* [Exercise goal] Copy the stretch from "But they are" through "other people’s emotions." from the essay on teen behavior below, word for word.

Young And Stupid - Teens Behaving Badly
The story of the 13-year-old British boy who fathered a child sparked outrage in newspapers and on the Internet. Many in the British government are in despair. They feel that the country’s youth have lost their way, not knowing the difference between right and wrong. Currently Britain has the highest teen pregnancy rate in Western Europe and a binge drinking culture that leaves teens splayed out in the streets.
But they are not alone. Today one in four American teenage girls has a sexually transmitted disease. And for the first time in fifteen years the Center for Disease Control reported that the rate of teen pregnancy has significantly increased.
What happened?
Teens have always taken risks and behaved impulsively. Scientists know that during adolescents the larger brain is developing. Teens need time to learn about complex social behavior and often fail to see the consequences of their actions. Sudden increases in nerve connectivity in the brain make it harder to read social situations and other people’s emotions.
These explanations might help us adults accept some of the out of balance behavior and mistakes but they don’t give us the answers on how to better guide and teach our youth.
I think it’s important to not just look at the behavior the symptoms so to speak but also the cause. Why the attachment and attraction to seeking out so much risky short term pleasures? It seems we have not given our children a foundation of self-worth, we have not taught them to love themselves first.
So how do children learn to love and respect themselves, to honor their bodies and enrich their minds?
I believe the answer is three fold. First in order for children to love themselves they must first be loved. Every decent society should build a support system for mothers and children. No child should be deprived of the nurturing they deserve. Second we must bring awareness to the taboo subjects in school. Currently there is no dedicated funding in the US for a comprehensive sex education program. And third we cannot abdicate responsibility. Despite having adult bodies teens still have undeveloped emotions and decision-making skills, they need adequate supervision. Parents and schools must ask: is it age appropriate and is it safe when planning activities for teens. There is strength in numbers. Parents can be their own support group by collectively deciding what’s appropriate and safe for their children. For too long parents have taken the easier road for giving in, of not fighting the battle and succumbing to the demands of their children.
Schools can help by giving parents information on skills and providing the forum to bring them together. We cannot afford to shift blame, to claim sensitivity, or to lecture on whose responsibility it is. The task is for all of us to demand better. And we demand with our actions. Adults are the templates that our youth will follow. Stand up and take the leadership role and others will be grateful they have someone to follow.

* [Data extract]
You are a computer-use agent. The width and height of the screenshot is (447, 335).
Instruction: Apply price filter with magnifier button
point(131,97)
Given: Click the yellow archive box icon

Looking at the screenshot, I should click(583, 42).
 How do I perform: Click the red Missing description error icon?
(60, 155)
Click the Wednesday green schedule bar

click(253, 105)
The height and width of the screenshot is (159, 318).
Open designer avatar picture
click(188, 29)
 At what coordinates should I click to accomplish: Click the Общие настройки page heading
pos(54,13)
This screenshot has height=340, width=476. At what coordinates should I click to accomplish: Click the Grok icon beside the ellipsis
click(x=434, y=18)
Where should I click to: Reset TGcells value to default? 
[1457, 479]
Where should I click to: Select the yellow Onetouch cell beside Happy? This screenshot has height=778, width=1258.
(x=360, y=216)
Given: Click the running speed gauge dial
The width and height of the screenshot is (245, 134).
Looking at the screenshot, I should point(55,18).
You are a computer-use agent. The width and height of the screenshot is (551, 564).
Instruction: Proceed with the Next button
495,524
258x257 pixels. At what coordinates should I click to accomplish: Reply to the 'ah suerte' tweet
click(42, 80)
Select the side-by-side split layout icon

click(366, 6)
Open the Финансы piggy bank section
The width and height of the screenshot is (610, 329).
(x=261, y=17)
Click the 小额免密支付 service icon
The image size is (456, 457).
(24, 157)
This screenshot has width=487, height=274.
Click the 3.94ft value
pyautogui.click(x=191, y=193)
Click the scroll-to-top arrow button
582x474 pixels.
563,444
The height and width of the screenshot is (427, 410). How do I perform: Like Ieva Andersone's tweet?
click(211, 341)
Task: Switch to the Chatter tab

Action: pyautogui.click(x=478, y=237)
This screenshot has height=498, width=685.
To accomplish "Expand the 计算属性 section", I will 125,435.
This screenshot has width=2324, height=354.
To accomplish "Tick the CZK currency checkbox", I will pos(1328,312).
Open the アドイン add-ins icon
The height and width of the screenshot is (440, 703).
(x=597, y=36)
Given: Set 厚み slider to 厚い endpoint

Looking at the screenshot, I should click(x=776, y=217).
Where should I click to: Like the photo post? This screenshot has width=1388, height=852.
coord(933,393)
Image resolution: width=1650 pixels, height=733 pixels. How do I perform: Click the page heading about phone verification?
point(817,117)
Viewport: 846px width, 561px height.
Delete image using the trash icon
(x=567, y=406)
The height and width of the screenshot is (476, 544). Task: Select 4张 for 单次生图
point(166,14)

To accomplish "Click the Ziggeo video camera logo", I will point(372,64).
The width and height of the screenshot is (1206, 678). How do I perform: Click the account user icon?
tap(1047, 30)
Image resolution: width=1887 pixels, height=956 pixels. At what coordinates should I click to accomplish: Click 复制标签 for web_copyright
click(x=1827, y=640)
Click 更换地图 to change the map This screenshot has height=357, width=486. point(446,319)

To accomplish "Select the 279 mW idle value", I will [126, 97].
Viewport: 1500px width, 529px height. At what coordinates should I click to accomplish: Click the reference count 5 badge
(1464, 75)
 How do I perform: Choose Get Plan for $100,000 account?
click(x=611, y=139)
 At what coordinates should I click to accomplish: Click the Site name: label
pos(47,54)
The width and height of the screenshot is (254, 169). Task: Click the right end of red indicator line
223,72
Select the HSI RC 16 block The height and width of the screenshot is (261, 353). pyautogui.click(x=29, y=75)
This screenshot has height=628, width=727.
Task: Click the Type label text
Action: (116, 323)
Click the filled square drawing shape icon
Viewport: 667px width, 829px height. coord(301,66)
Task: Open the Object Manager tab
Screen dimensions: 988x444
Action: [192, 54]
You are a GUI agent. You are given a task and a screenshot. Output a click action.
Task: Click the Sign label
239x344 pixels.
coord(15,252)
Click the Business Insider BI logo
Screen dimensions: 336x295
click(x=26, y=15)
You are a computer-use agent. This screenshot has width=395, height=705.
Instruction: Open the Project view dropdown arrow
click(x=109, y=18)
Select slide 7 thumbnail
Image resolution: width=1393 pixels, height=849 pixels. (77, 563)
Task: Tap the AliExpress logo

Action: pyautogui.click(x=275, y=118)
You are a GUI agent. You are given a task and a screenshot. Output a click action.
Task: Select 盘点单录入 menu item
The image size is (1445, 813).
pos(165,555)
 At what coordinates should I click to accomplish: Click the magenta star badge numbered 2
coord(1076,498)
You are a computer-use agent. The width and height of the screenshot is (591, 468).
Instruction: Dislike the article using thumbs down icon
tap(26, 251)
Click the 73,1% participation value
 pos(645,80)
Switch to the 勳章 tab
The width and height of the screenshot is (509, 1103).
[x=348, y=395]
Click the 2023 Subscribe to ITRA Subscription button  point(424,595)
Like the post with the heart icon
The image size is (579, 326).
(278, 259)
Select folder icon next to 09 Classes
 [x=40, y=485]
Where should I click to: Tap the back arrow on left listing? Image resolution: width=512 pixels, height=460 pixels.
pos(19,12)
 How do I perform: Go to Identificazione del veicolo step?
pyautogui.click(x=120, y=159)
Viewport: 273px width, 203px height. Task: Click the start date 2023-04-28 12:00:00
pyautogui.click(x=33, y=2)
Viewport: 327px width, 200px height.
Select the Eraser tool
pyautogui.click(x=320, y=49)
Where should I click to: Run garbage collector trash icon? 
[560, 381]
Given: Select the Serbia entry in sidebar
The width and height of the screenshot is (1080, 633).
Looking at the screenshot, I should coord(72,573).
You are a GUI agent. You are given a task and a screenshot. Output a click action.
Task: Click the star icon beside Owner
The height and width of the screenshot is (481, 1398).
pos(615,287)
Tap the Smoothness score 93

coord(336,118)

* [Answer section]
But they are not alone. Today one in four American teenage girls has a sexually transmitted disease. And for the first time in fifteen years the Center for Disease Control reported that the rate of teen pregnancy has significantly increased.
What happened?
Teens have always taken risks and behaved impulsively. Scientists know that during adolescents the larger brain is developing. Teens need time to learn about complex social behavior and often fail to see the consequences of their actions. Sudden increases in nerve connectivity in the brain make it harder to read social situations and other people’s emotions.